Rita, born without the assistance of midwives, was small but healthy. Although the circumstances could have been frightening, Brown accepted it as part of the deal. “I felt like it was the risk you take living on an island. You could have a stroke or a heart attack, and it was a factor of island living I accepted,” she said.

“It’s a sense of pride thing, being born here,” Brown said. However, not being born on-island isn’t an impediment to being accepted. This, happily, seems very true. My husband and I moved to North Haven in 2005, when Waterman’s Community Center was first opening its doors to preschool children. There was no day care available, but we hadn’t yet considered having kids.

parents laughing with their two kids
Foy and Lydia Brown with their
children Cyrus and Rita

We got married in 2012, and I became pregnant in 2013. My obstetrician sister and obstetrician father were insistent that I plan to have my daughter in a hospital.

Since I was determined not to be in labor on a boat, I went to the mainland a week before my due date. I assumed the baby would be fashionably late, but I went into labor two days early, prompting my husband, who was still on-island, to frantically run onto the ferry with our dog and his overnight bag, but without our car, which didn’t make it on, or my carefully packed hospital bag.
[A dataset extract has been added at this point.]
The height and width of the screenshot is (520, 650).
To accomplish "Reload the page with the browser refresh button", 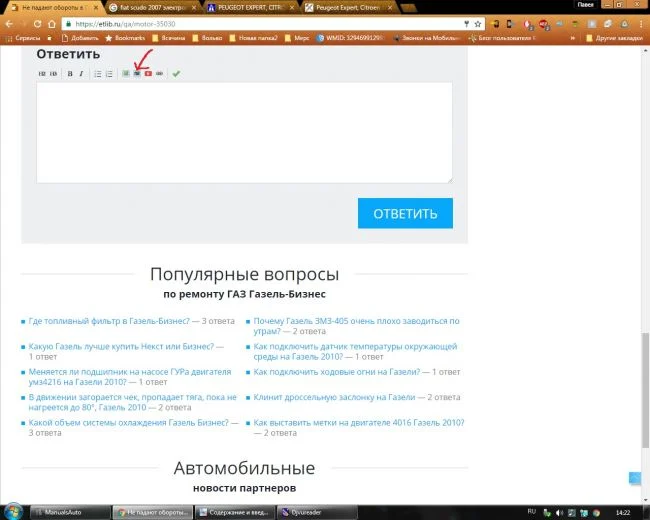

I labored at my best friend and doula’s parents’ house in Owls Head until I thought the baby might fall out onto their nice, clean floor, and we jumped into her car and took the longest twenty-minute car ride of my life. Once we arrived at Pen Bay’s Women’s Health center in Rockport, and it was determined that I was in transitional labor, we dashed across campus to the hospital, and within two hours, Penrose Claire Trevaskis was born. Her arrival was extremely normal, but I hemorrhaged after delivering the placenta and was grateful to be in a hospital and not facing emergency transport in a boat, plane, or helicopter.

Penrose plays every day with the five other kids in North Haven’s class of 2032. She can go outside every day in our yard or on the playground, can walk in the park or ride down quiet roads in her stroller. Everyone knows her.

Hallowell, director of Laugh & Learn Preschool, is cheered by the babies.

“One of my favorite moments is when we have our weekly community coffee hour where people come and have coffee at Waterman’s, and the toddlers come in and everybody’s interacting and enjoying each other’s company,” she says. “It keeps the community vibrant and healthy.”

Day, director of the Vinalhaven day-care center, agrees.

“It’s great! I love it,” she says. “I think it’s wonderful to have so many kids on the island. It’s great for the community, and we all work together to raise [our] kids.”

Courtney Naliboff lives, writes, teaches, and parents on North Haven. She writes a column for The Working Waterfront and Kveller.com, and recently completed two manuscripts.